Monday, 30 April 2012
Theatre review: The Conquest of the South Pole
To be fair, Unwin has assembled an exciting main cast (left to right: O-T Fagbenle, Mark Field, Sam Crane and Andrew Gower) and looking at the website promo page it seems they've now amended it to mention a bit about the play itself, rather than just the fact that someone you've heard of was in it, once, but isn't now. The four who are present play a group of unemployed, bored and in Seiffert's (Gower) case suicidal young German men, who try to deal with their situation by reenacting Amundsen's journey to the South Pole in their attic. At one point Buscher (Field) argues that maybe they should be following in Shackleton's footsteps instead, since his failure better mirrors their own situation.

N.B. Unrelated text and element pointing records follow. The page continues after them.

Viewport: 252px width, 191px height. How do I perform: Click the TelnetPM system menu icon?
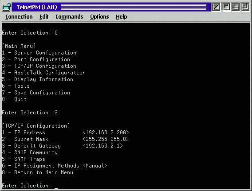7,7
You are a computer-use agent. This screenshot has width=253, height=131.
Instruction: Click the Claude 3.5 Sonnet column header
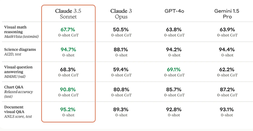click(68, 14)
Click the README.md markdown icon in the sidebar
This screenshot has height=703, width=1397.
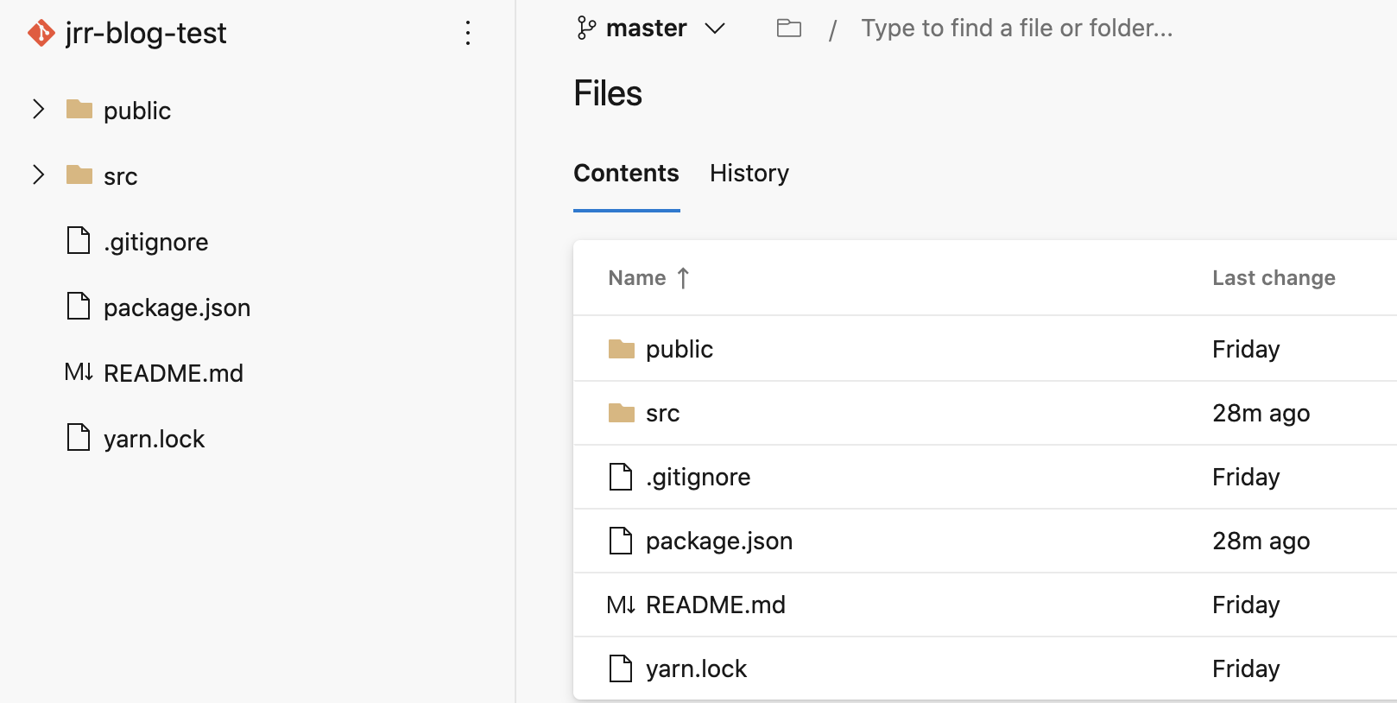[x=79, y=372]
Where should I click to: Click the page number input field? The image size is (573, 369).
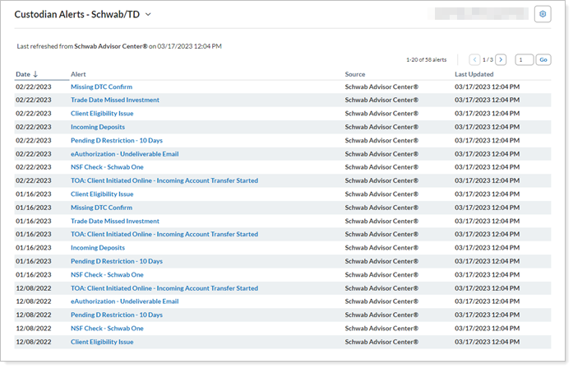point(524,60)
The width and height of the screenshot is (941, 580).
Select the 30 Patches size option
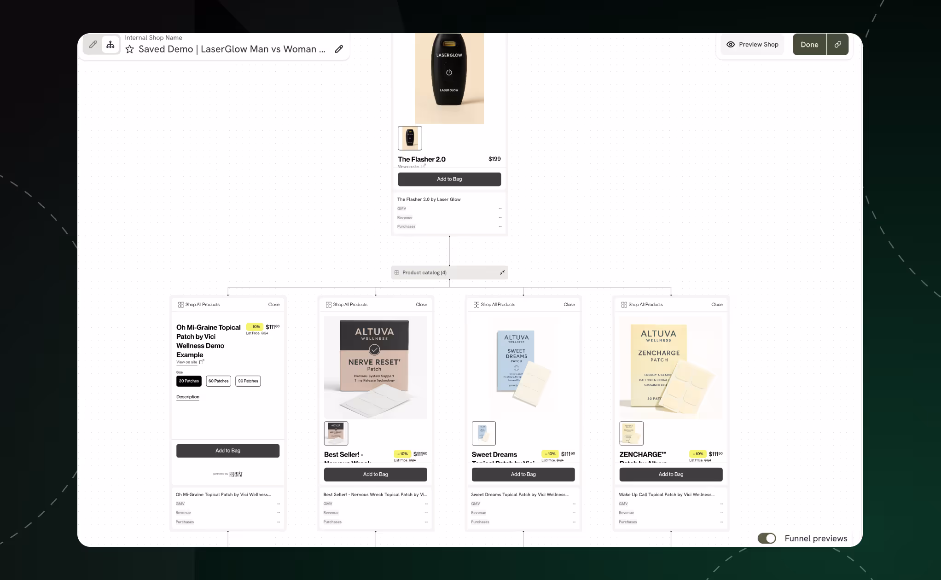coord(189,381)
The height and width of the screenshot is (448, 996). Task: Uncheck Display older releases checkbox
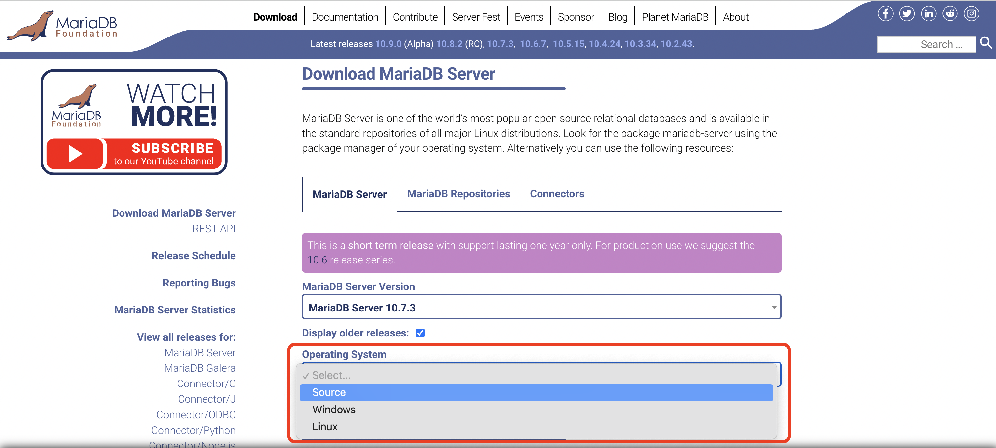420,333
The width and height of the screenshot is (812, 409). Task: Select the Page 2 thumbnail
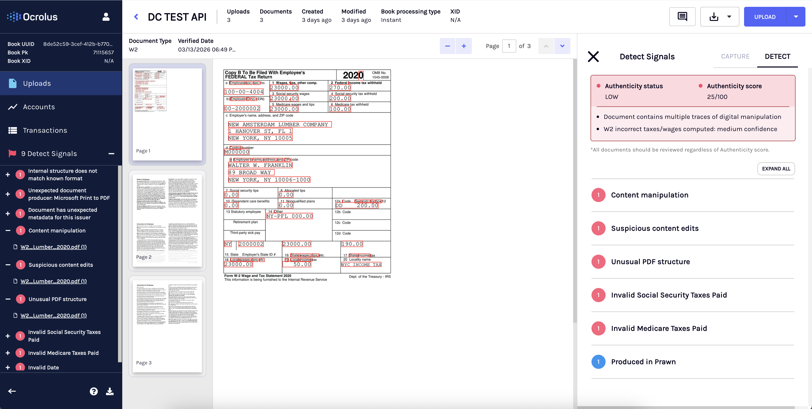167,220
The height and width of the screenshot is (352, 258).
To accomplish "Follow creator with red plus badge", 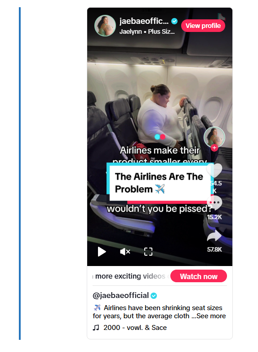I will pos(214,148).
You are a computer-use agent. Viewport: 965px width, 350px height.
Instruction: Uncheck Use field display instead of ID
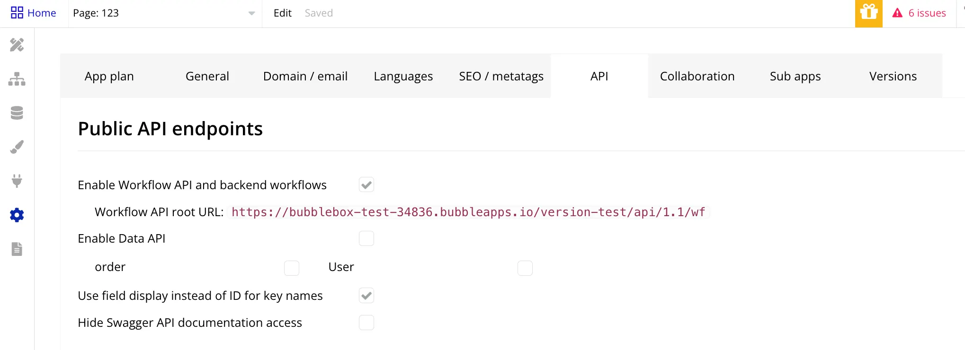coord(366,296)
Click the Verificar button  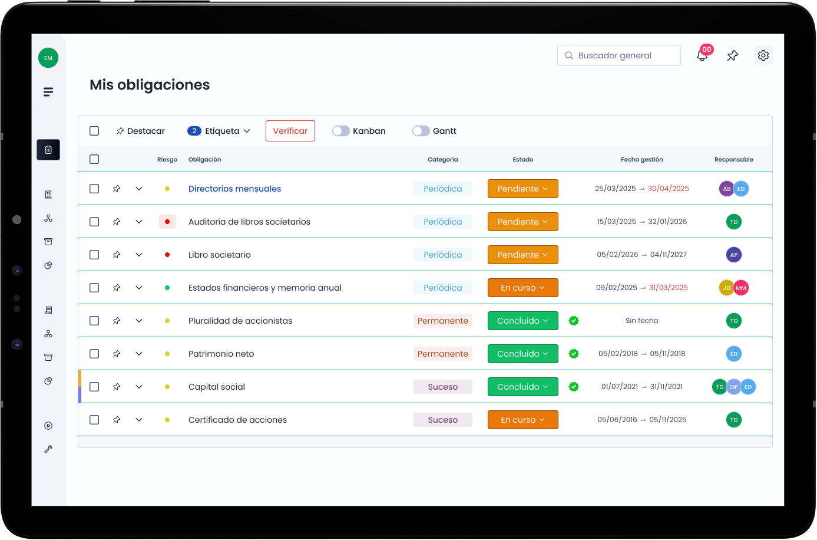(x=290, y=131)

On the surface of it the silliness of recreating an epic Antarctic journey in an attic, with a washing line representing the frozen wastes, should have been right up my street. But none of it hit the right spot for me, despite the actors giving it a lot of welly. I just didn't care about the characters, or see what point Karge is making by having them escape their reality in this particular way. Ian hated the show so much he had to let out an angry yell afterwards (though only when we were safely away from the rest of the audience - it was press night so the adoring friends and family might have lynched any dissenting voices.) Personally I found it another case of a talented cast deserving better than the play they've found themselves in. At least unlike some shows, The Conquest of the South Pole couches its obscure pretensions in humour, and maybe if that humour had actually worked for me things would have been different. But I found the play increasingly dull, and didn't care enough about any of it to dig through the layers of meaning that the author has presumably hidden in there somewhere.
The Conquest of the South Pole by Manfred Karge in a translation by Tinch Minter and Anthony Vivis is booking until the 26th of May at the Arcola Theatre's Studio 1.
Running time: 1 hour 30 minutes straight through.